Point of Service - This refers to the place that a healthcare encounter occurs at. It can be a physicians office, emergency room, community health department, surgery center,or an inpatient facility. In order for the quality of patient care to improve it is important that all relevant patient records be available a the point of service.
Interoperability - The ability of two or more systems or components to exchange information and to use the information that has been exchanged. Interoperability is necessary for health records, including test results and documents to be exchanged between separate institutions such as physicians offices, hospitals, and laboratories.
Laboratory Interface - An interface that allows laboratory results to flow into an electronic medical record from an outside laboratory. A unidirectional interface only allows laboratory results to flow into an electronic medical record whereas a bidirectional interface also allows for lab tests to be ordered electronically from an EMR.
MPI Master Patient Index - A computer based system that facilitates the tracking of patient information by assigning each patient an identifier. By using a MPI, health records that exist at a separate location can be located and forwarded electronically to a requesting physician.
Federation - A type of organization in which the members agree and promise to comply with common policies and methodologies that allow for the exchange of health information. The information that is to be shared must be pre- authorized both by the provider and patient.
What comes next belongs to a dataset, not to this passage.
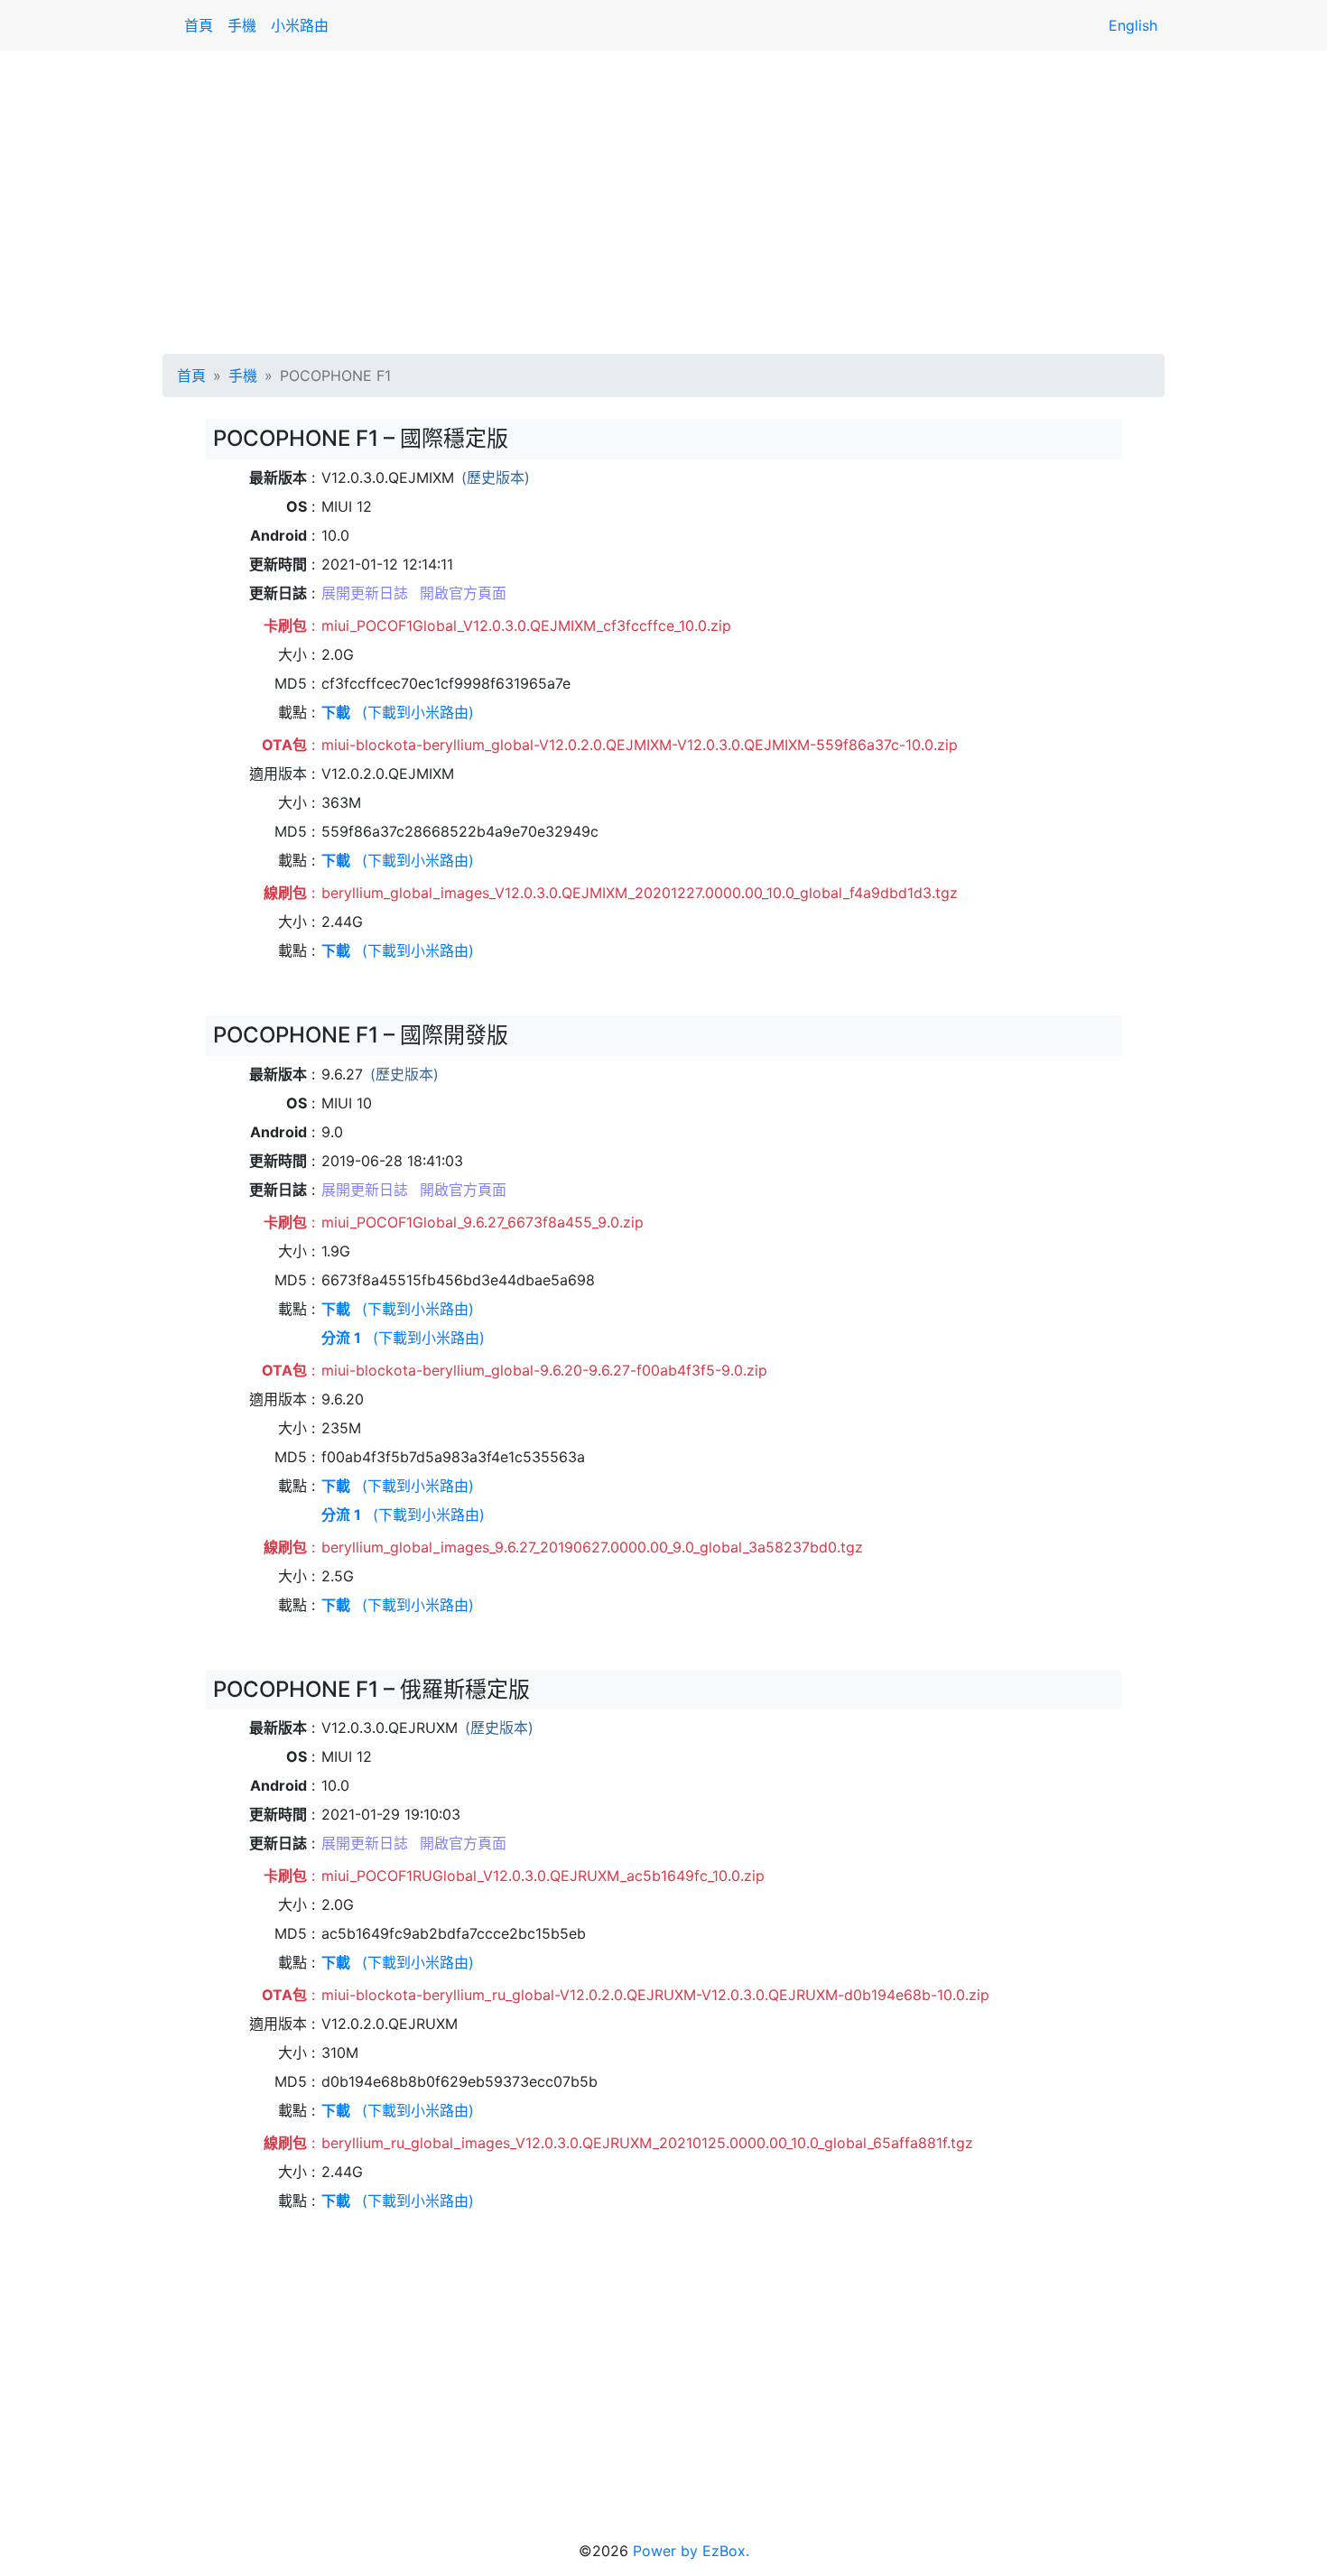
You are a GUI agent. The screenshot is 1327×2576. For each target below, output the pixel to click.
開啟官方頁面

Repository - A centralized database that stores personal healthcare information.
Decentralized Database - Personal healthcare information stays where it is generated at the point of care which for example could be a hospital, surgery center, or healthcare providers offices.
NHII National Health Information Infrastructure - A nationwide electronic healthcare information system that complies with safety, security access and quality standards, is interoperable, manages patient identification, accurately matches patient records and supports anytime, anywhere access to healthcare information and decision support.